Title : Immunogenicity and efficacy of a subcutaneously administered, adjuvanted vaccine containing modified S1 spike protein of SARS-CoV-2 variant C.1.2
Abstract:
During the COVID-19 pandemic, vaccines have produced protective immunity sufficient enough to cause a decrease in hospitalizations and deaths; however, the pandemic continues due to mutational events, predominantly occurring in the S1 sequence of the spike protein of SARS-CoV-2. We have developed a baculovirus-expressed, modified S1 SARS-CoV-2 protein based on the C.1.2 variant, which was first identified in South Africa. This was encapsulated in a vitamin E containing, nonphospholipid liposome (SubATVax™), which was then used to subcutaneously immunize Syrian hamsters with 25 gauge needles.

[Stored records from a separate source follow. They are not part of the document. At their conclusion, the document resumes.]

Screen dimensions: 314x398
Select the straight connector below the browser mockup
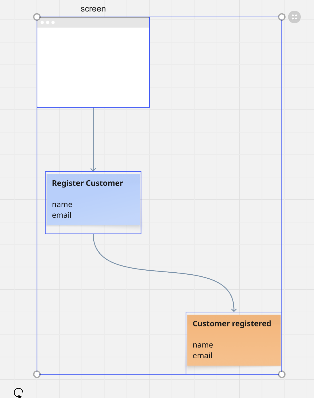point(93,138)
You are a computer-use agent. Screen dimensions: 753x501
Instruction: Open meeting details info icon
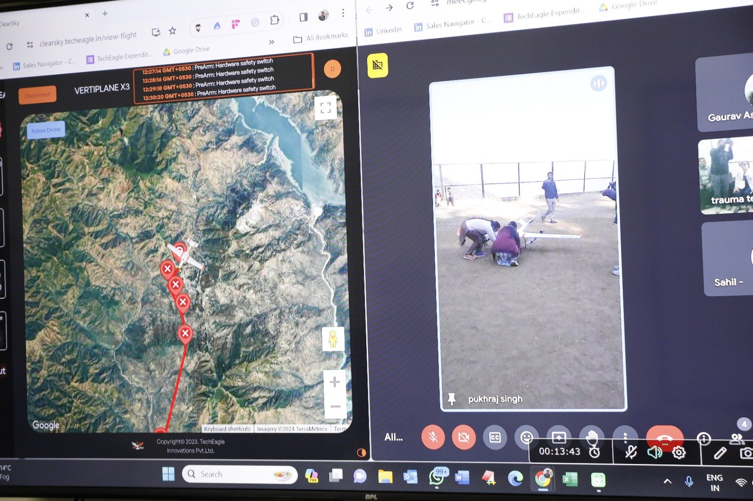pyautogui.click(x=704, y=438)
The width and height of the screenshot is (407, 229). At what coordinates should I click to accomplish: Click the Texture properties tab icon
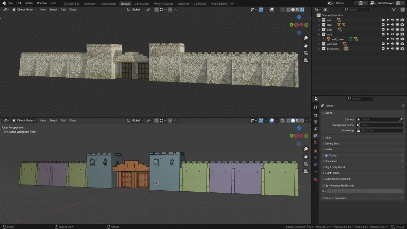coord(315,179)
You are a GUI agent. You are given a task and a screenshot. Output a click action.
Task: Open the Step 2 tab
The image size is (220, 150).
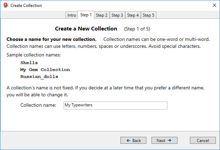pyautogui.click(x=102, y=15)
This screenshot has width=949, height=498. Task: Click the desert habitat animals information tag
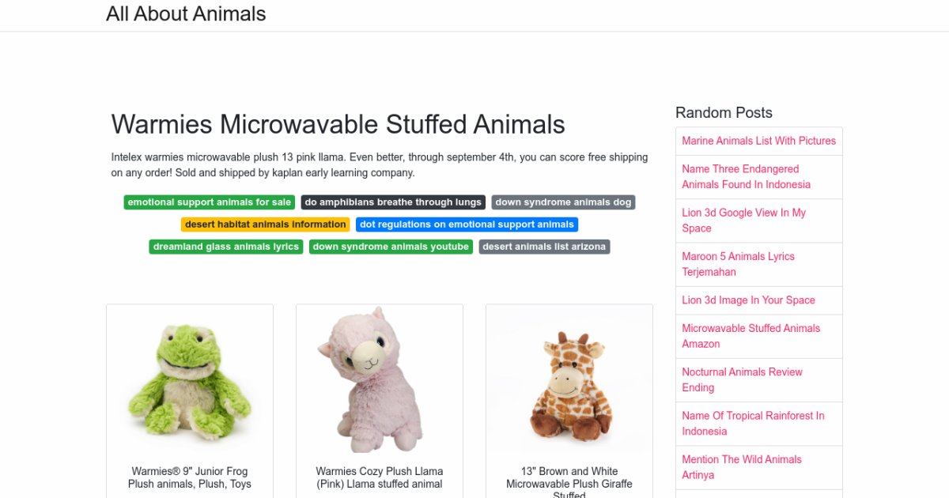[x=265, y=224]
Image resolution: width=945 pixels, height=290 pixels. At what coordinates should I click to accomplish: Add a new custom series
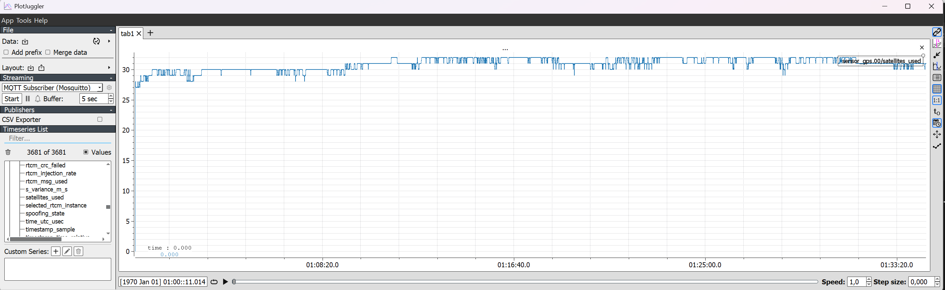pos(56,251)
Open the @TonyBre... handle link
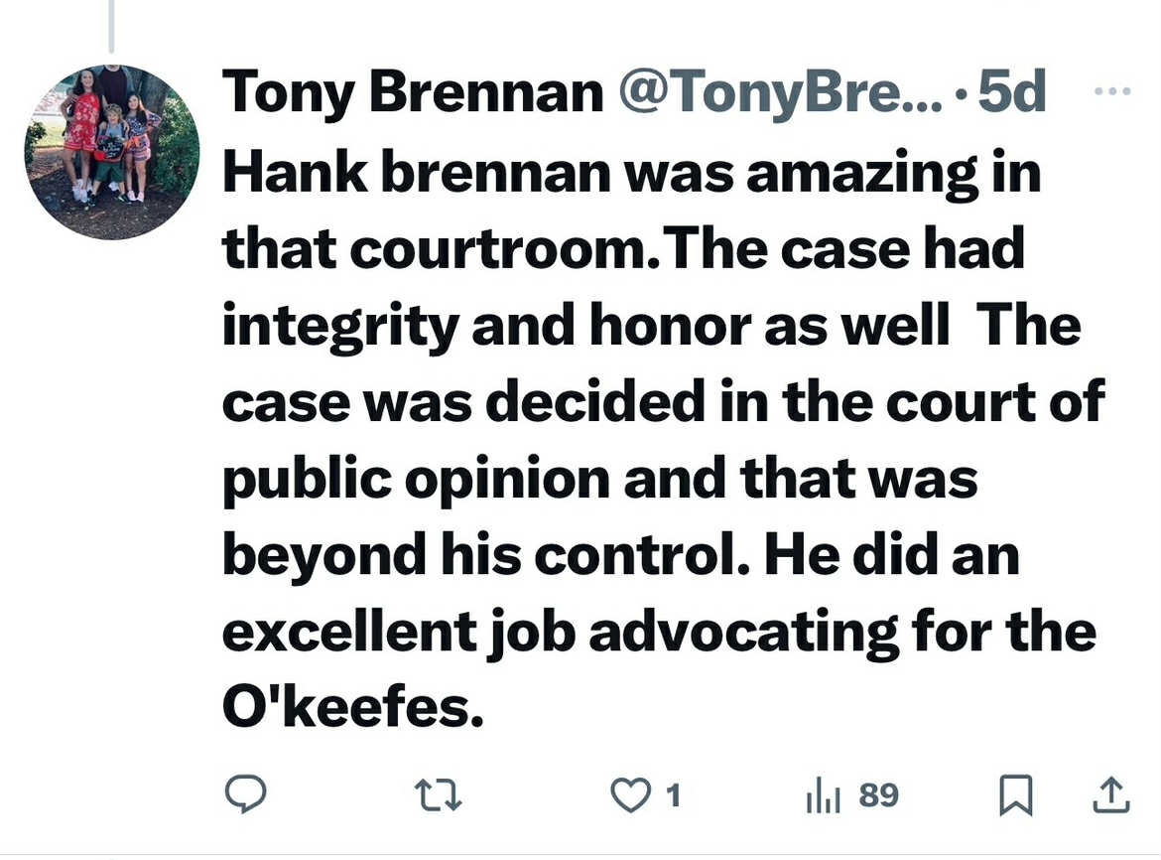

This vaccine, when administered at day 1 generates IgG responses that react to the modified C.1.2 S1 protein; full-length spike proteins from Wuhan-Hu-1, Delta, Omicron BA.1; and the Omicron recombinant variant XBB.1.5 in 100% of the animals. The second dose administered subcutaneously on day 28 demonstrated anamnestic response in the quantitative IgG assay to the Wuhan-Hu-1 spike Receptor Binding Domain (RBD). In addition, antibody IgA and IgM responses in sera were demonstrated. Serum IgG antibody responses to the spike proteins of the modified C.1.2 S1 and full-length spike proteins Wuhan-Hu-1, Delta, Omicron BA.1, and Omicron recombinant XBB.1.5 variants are elevated for over 120 days. Challenge of vaccinated and unvaccinated hamsters at day 126 of the study with an Omicron BA.1 resulted in a difference in weight change and viral load based on the qRT-PCR assay seven days after challenge. We have completed a two-year stability study on the vaccine, and it is stable when stored at 4 degrees C. Photomicrographs and real-time videos of the structures will be presented. In summary, we have developed a new adjuvant system for protein-based vaccines which allows for subcutaneous immunization in a one- or two-dose format.